Gorilla Glue
On Sep 13, 10:39*pm, The Dougster
wrote:
Hey, howdy, rcm.
I want to work with Gorilla Glue, lots of it. No more spray cans of
air-hardening cyano foam for me; That crap cures in the spary tube,
Yeah, I know all about the acetone trick. Schmoopie hates the smell
and it gets mighty cold outside, so it's a no-win.
Let's say I keep a pint or a quart of Gorilla Glue in the home
refrigerator where it's cold and dry, and I let it stand on the
counter overnight before any day I want to use it, so the temperature
is repeatable. Let's say I can measure volumes to 10 ml or weights to
1 gm, whichever is more appropriate the task. *Let's say I scale my
projects to use up as much glue foam as I can make with one precious
drop of water.
So I am wondering how to find out:
To how much Gorilla Glue, by volume or weight, do I add *one drop* of
tap water with stirring for 1 minute by hand, for application within
the next 5 minutes, to get a foam that will end up in 24 hours, "not
completely unlike", that is, a reasonable match (in acoustic impedance
or machinability or density or stiffness per volume, pick one and say
why) for:
Styrene Foam?
Balsa?
Pine?
Oak?
Acetal?
Acrylic?
Magnesium?
Aluminum?
Mild Steel?
It's all about the damn futon. Friend gave it to us. I cut panels to
fit the rack-of-torture frame. I want to foam glue them. I want them
to stay. I don't want spray foam on the rug, or anywhere else. I want
some control. Yeah, caulk would work.
But then I got thinking...I used Gorilla Glue on the patio bricks and
they stayed put. You just have to keep it very dry, and never touch
the nozzle to anything. I know how to do that.

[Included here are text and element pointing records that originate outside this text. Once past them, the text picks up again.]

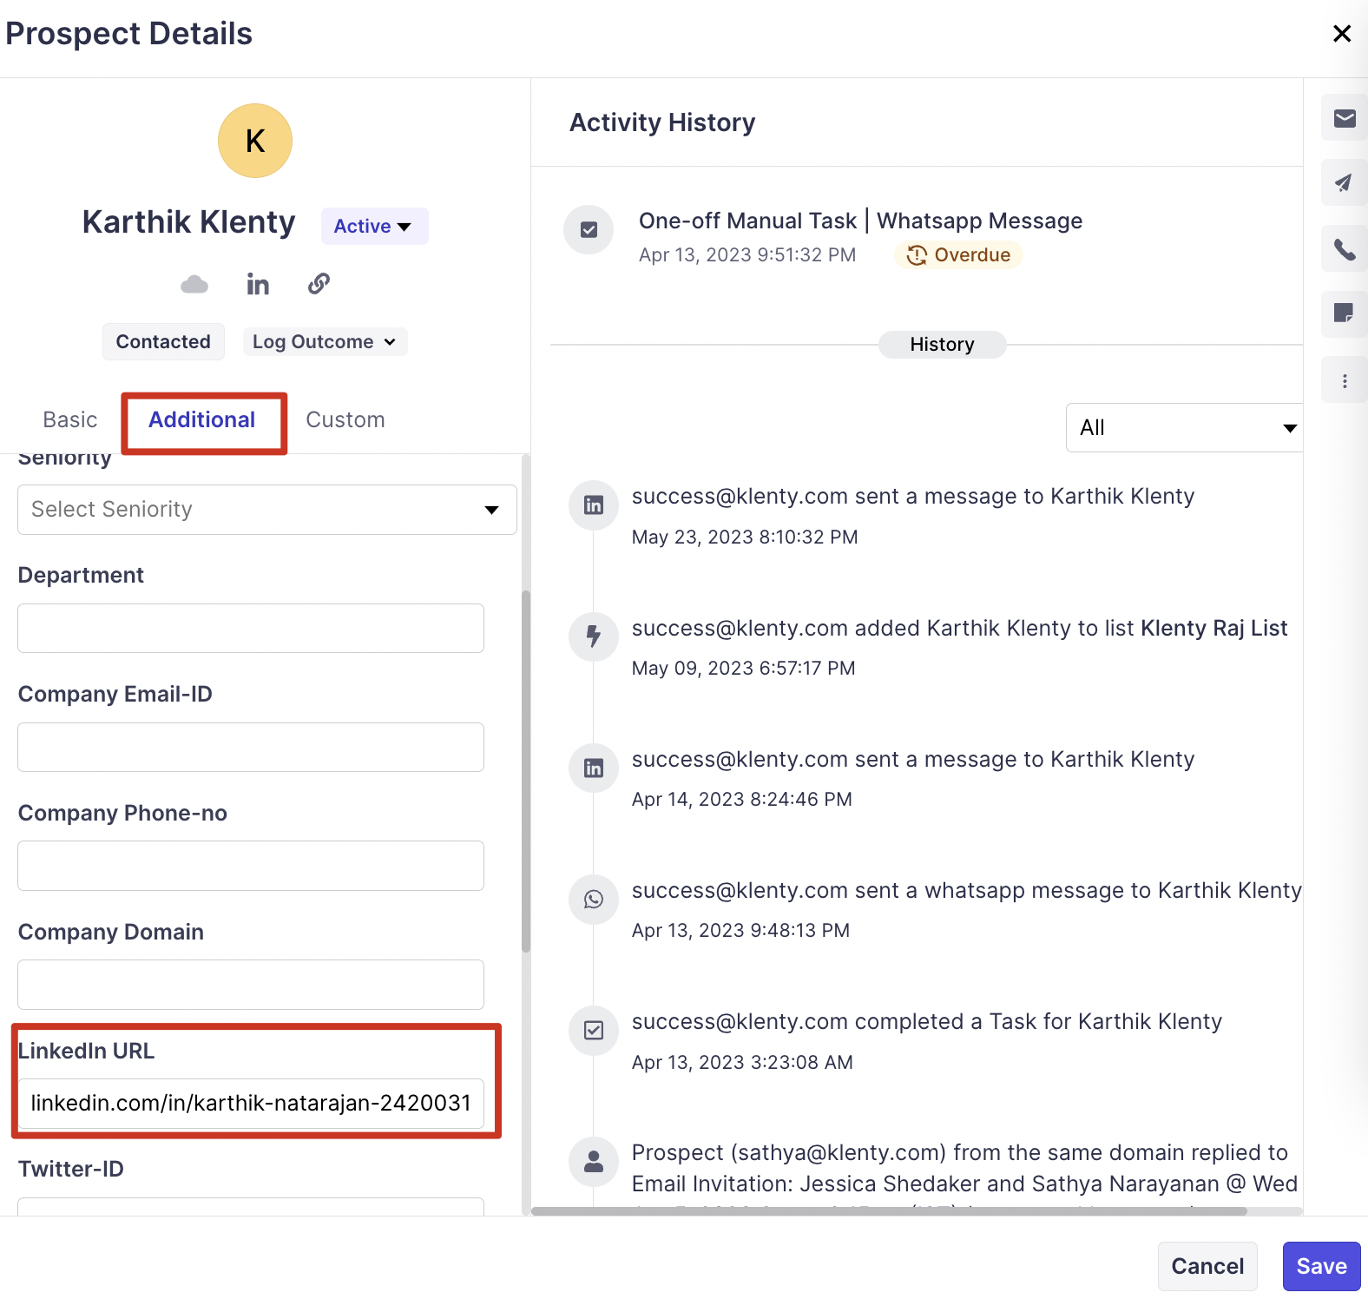Click the chain link icon under name
Image resolution: width=1368 pixels, height=1299 pixels.
coord(319,284)
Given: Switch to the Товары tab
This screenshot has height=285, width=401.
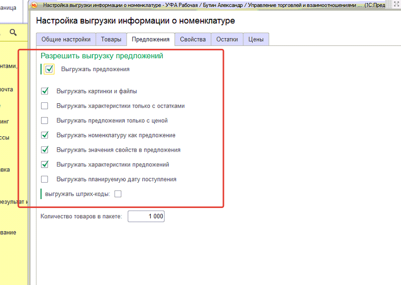Looking at the screenshot, I should click(x=111, y=40).
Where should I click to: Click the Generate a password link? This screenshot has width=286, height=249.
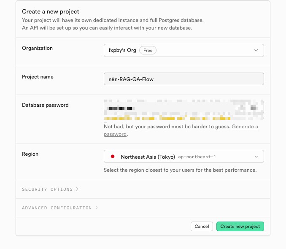pos(245,127)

Here's a tougher question:
How would you dispense 1/10 drop of water?
Douglas (Dana) Goncz, CPS
Replikon Research
Seven Corners, VA 22044-0394
For U100 syringes used by diabetics, each unit is 10 microliters. A
drop of water is 50 microliters. To dispense 1/10th of a drop of
water use a 1/2 unit on a diabetic syringe.